For the data below, give again exactly the lines from the one containing "Image resolution: width=106, height=2576." through the one containing "Guidelines (47, 2548)", both ends included, and no others.
═════ Exercise input ═════
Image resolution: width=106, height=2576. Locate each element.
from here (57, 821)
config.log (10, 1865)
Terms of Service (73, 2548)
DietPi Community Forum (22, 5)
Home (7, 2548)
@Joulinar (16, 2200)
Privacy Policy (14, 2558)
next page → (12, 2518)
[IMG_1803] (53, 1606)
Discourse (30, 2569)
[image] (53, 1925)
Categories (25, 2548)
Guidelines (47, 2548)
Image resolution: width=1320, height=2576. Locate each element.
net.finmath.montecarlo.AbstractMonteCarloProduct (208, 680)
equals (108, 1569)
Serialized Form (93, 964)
═════
═════ Exercise input ═════
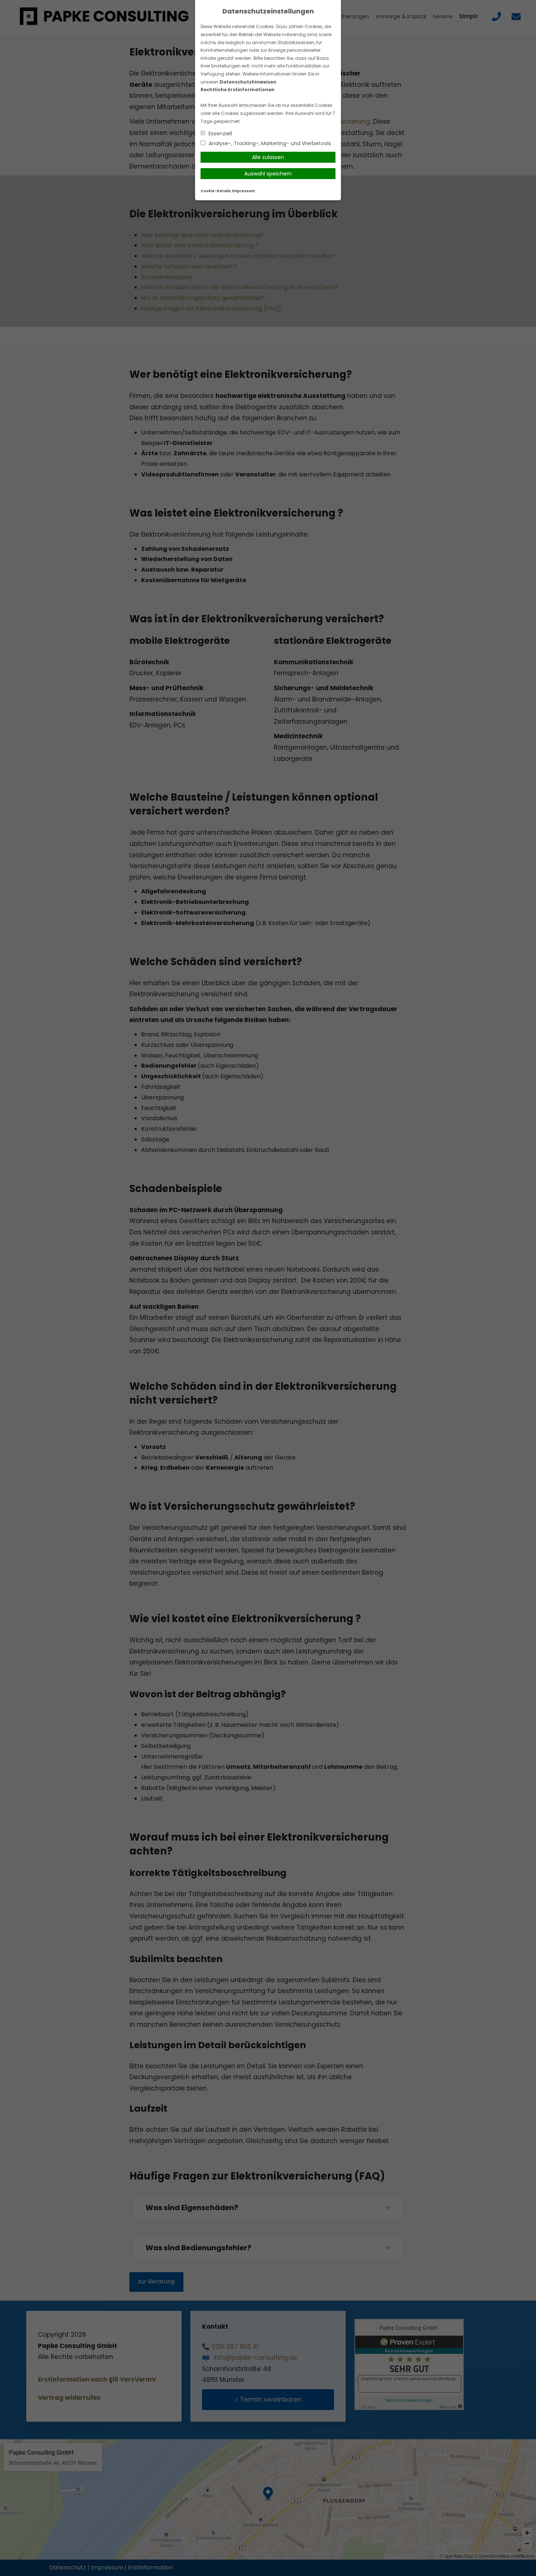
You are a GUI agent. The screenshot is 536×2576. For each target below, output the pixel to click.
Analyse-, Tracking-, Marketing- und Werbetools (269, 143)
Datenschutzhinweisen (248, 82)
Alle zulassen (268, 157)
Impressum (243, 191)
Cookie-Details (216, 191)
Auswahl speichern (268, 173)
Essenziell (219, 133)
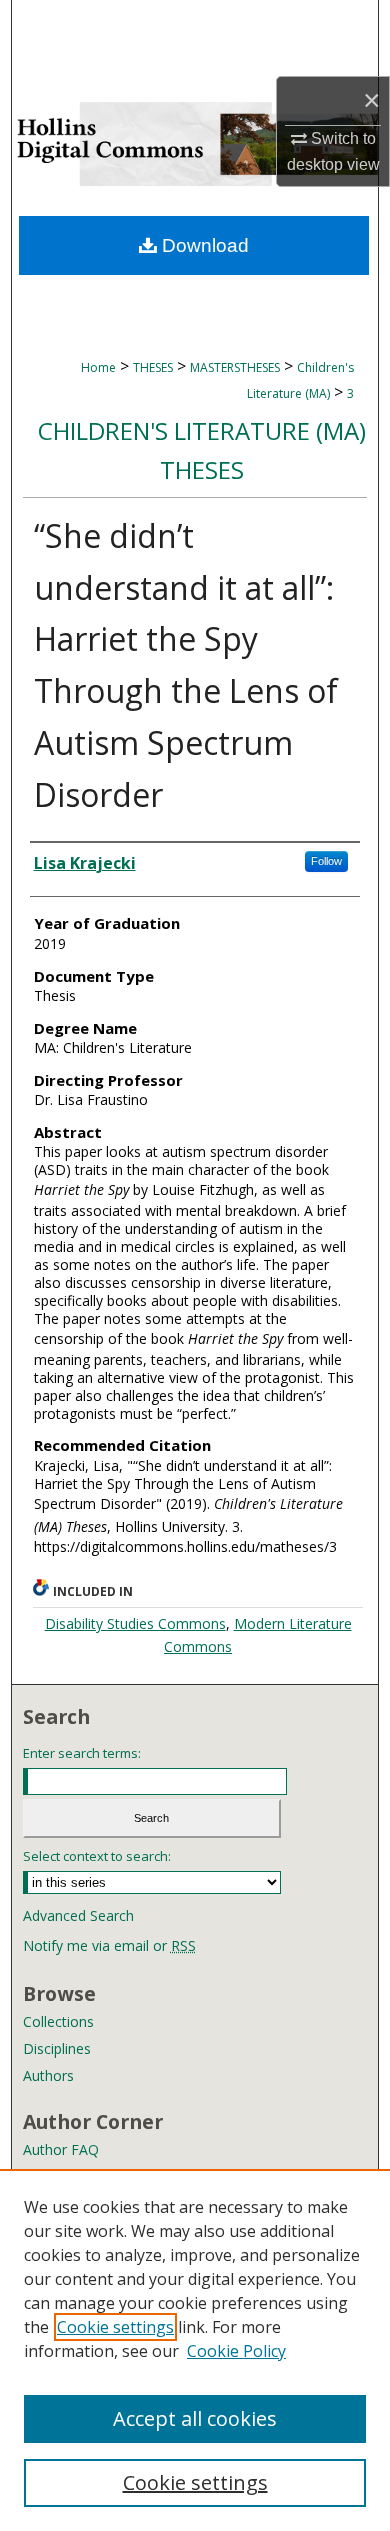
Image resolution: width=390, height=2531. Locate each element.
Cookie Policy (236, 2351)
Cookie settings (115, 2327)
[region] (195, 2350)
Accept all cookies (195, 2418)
═════
### Solution to this task
Image resolution: width=106, height=2576. Locate each element.
from here (57, 821)
config.log (10, 1865)
Terms of Service (73, 2548)
DietPi Community Forum (22, 5)
Home (7, 2548)
@Joulinar (16, 2200)
Privacy Policy (14, 2558)
next page → (12, 2518)
[IMG_1803] (53, 1606)
Discourse (30, 2569)
[image] (53, 1925)
Categories (25, 2548)
Guidelines (47, 2548)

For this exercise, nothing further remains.